§ Goal: Lay out the records below, starting at the line that contains "API (999, 700)" and ending at the line that contains "gardens / domestic gardens (468, 267)", as a Markdown table with the columns Row and Line. Leave out the pictures.

§ Data provided:
....................

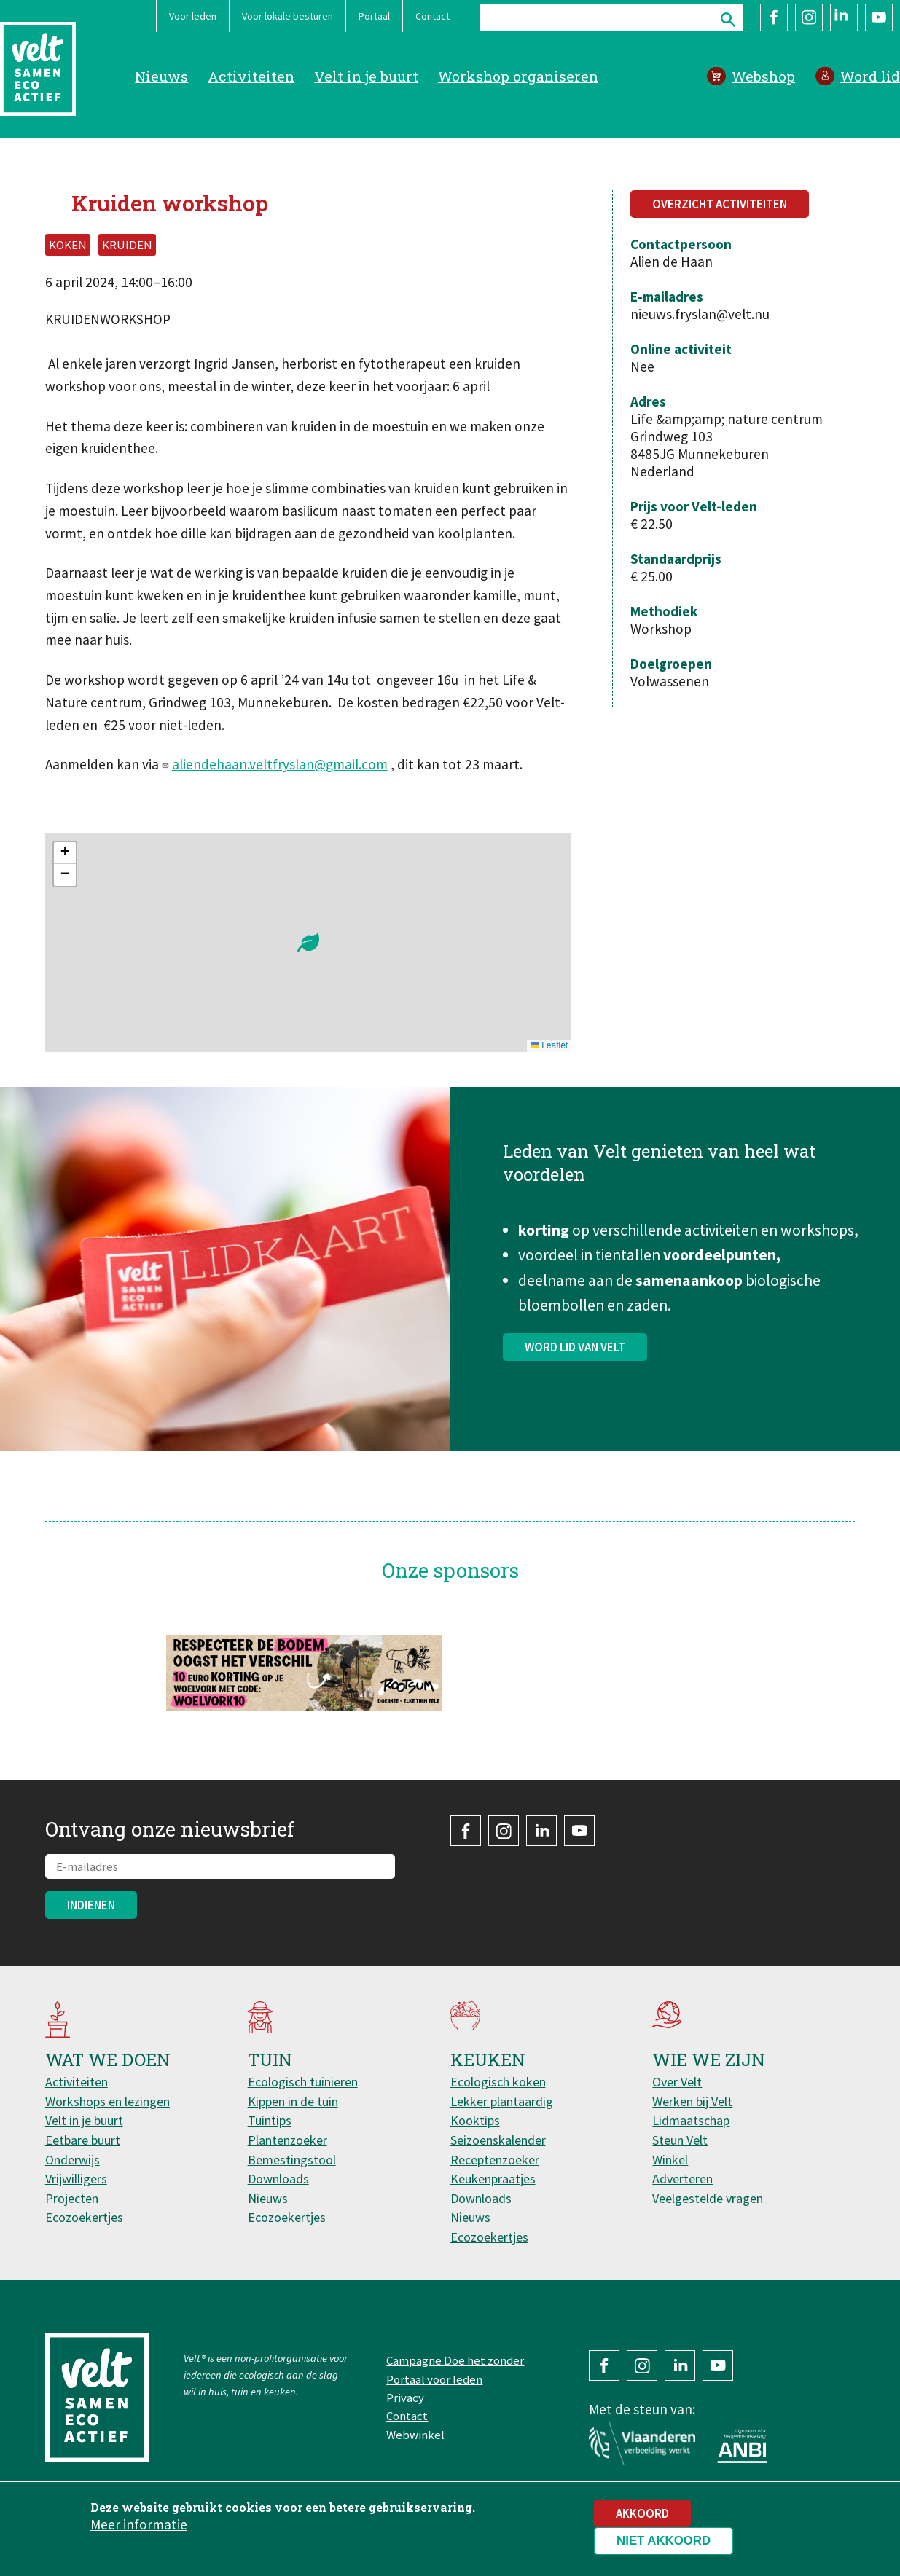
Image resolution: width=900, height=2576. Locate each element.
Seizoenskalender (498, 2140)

....................

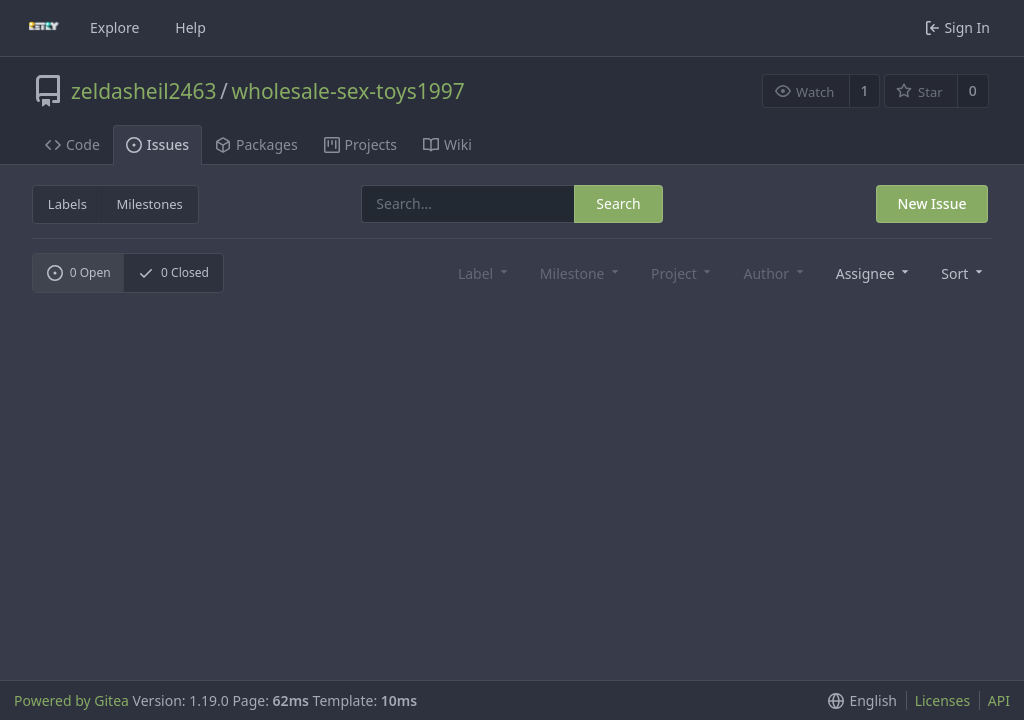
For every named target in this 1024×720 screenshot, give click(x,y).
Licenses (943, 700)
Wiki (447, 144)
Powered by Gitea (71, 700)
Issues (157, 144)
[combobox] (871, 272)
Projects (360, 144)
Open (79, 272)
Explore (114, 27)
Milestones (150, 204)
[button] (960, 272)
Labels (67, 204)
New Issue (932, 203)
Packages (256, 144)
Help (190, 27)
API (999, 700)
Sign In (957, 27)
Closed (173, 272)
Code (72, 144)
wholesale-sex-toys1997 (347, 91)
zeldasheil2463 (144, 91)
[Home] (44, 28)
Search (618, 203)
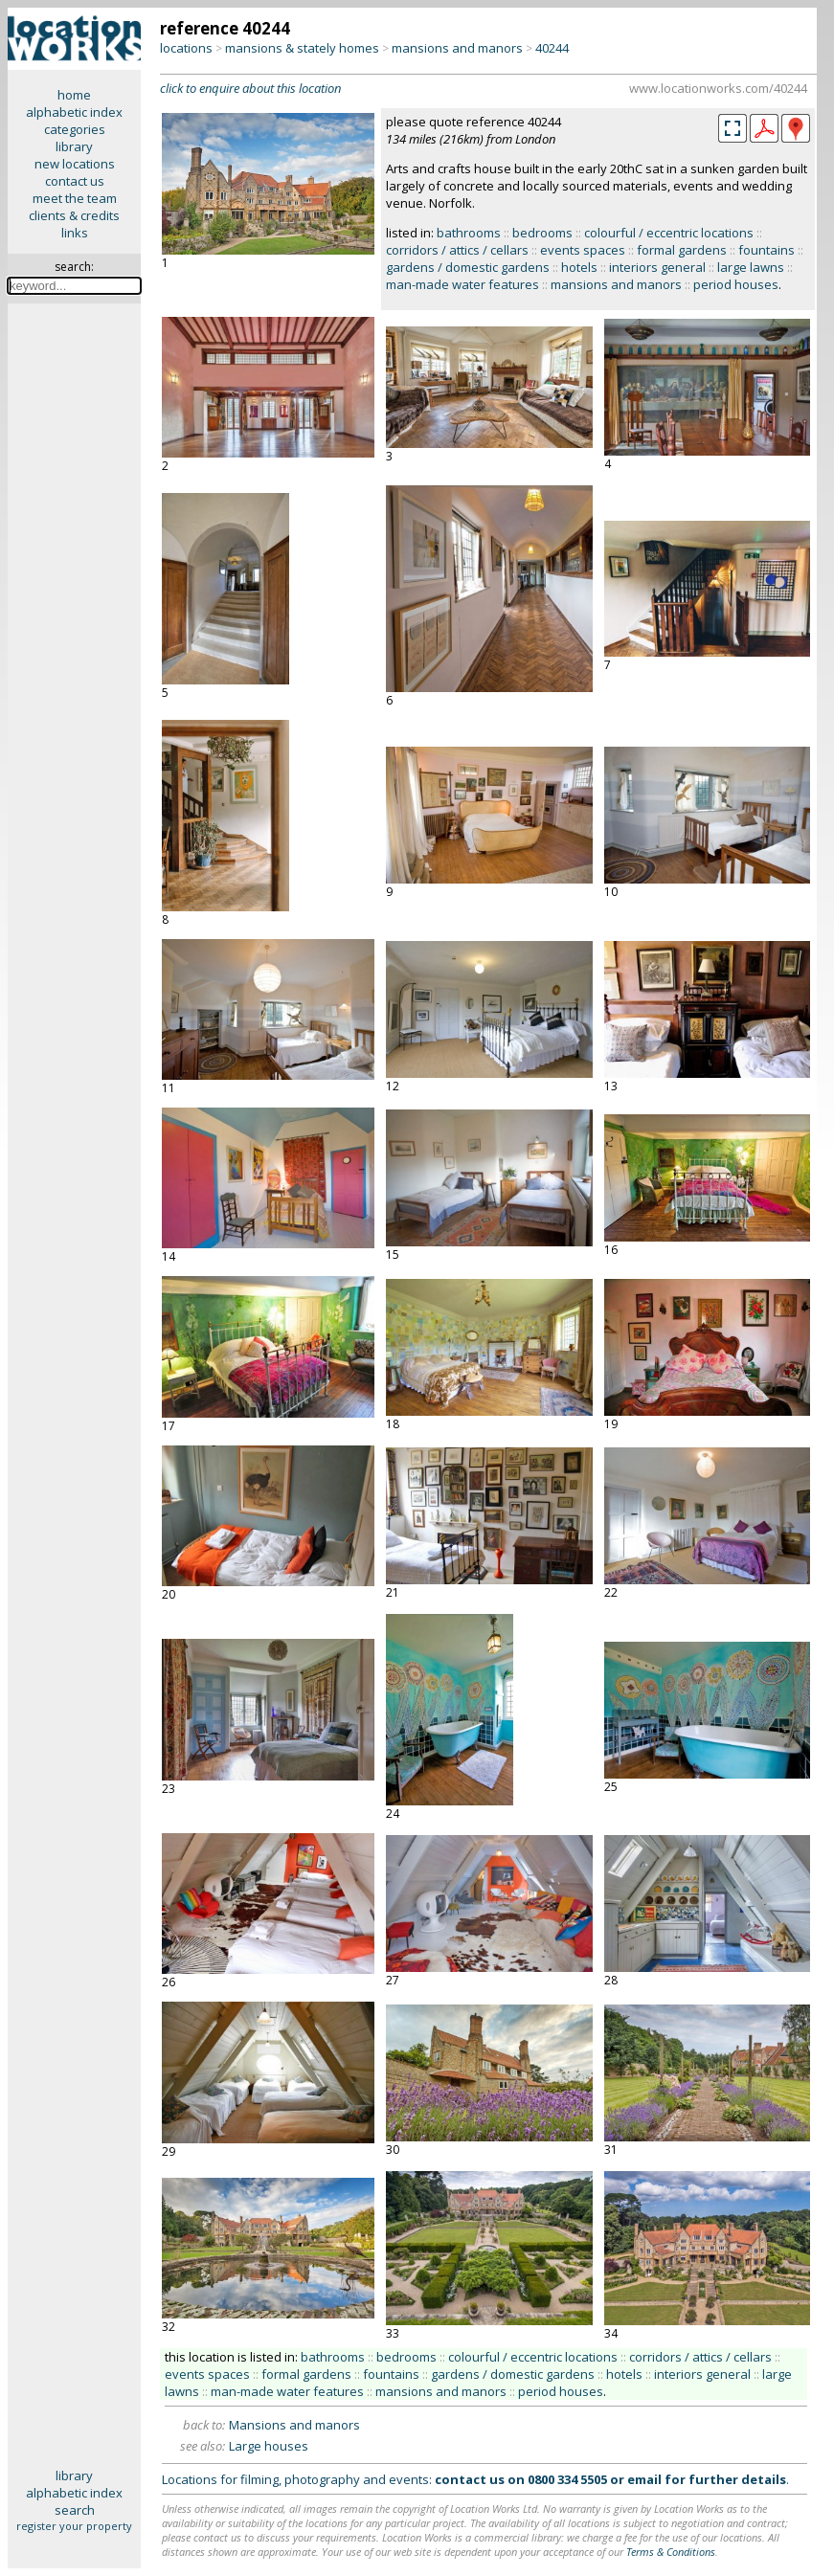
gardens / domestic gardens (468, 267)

....................

§ The answer:
| Row | Line |
|---|---|
| 1 | API (999, 700) |
| 2 | Sign In (957, 27) |
| 3 | Closed (173, 272) |
| 4 | Code (72, 144) |
| 5 | wholesale-sex-toys1997 (347, 91) |
| 6 | zeldasheil2463 (144, 91) |
| 7 | [Home] (44, 28) |
| 8 | Search (618, 203) |
| 9 | gardens / domestic gardens (468, 267) |